MARINA VAN DAMME FUND

Your donation counts, every year again!

Dr. ir. Marina Van Damme was the first engineer to obtain a PhD at the former Technical University College Twente in 1965. Van Damme wants to enable young, talented and ambitious alumna from the University of Twente to further develop to increase their opportunities on the labour market and in their career. Van Damme had an impressive career in science and industry.

In 1947, Marina Van Damme decided to study chemical engineering at the Technical University Delft, then called the Technical University College. She studied in the male dominated environment with interest-free advances. She completed her studies as a chemical engineer in 1953. It was the beginning of an illustrious career. After five instructive years at the Central Laboratory of TNO in Delft, she moved to the Koninklijke Nederlandse Zoutindustrie (KNZ) (now part of Akzo Nobel). First as research staff and later as head of the laboratory and deputy director of KNZ. During this period she also became the first woman to obtain a PhD at the University of Twente.

At around the age of forty, she decided it was time for something completely different. She left research behind; she wanted to focus on business development. It was a leap in the dark for Van Damme but she soon climbed the career ladder once again. 'The fact that at the time my husband gave precedence to my career and not his, and supported me every step of the way, was extremely important to me.' She became director of Chemical Strategy at Akzo in 1977 via many other roles. She advises the Executive Board on strategic and operational plans and investment projects and acquisitions. She sits on the Supervisory Boards of TNO and ABN AMRO, is active in the entrepreneur organisation VNO and is a member of study groups in Brussels and considers technology policy at the Ministry of Economic Affairs.

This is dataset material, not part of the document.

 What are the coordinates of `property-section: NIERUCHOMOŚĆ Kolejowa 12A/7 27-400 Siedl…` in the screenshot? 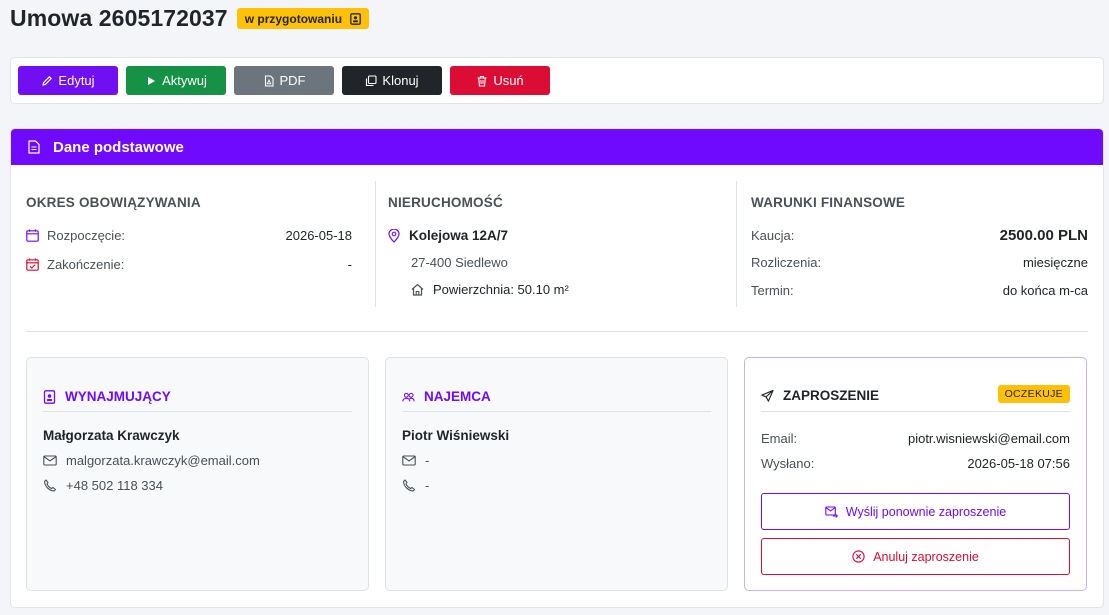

"I have had an amazing career, which I also want for other female graduates. I want to offer them the opportunity to take another step outside their particular university, to explore their field in more detail or become more international. As a result they increase their chances of having an interesting career", says Marina Van Damme, who welcomes the prize winners under the apple tree on her farm every summer. "It creates a network of women that can share their experiences and help each other. This reveals that the scholarship does indeed give their career a boost."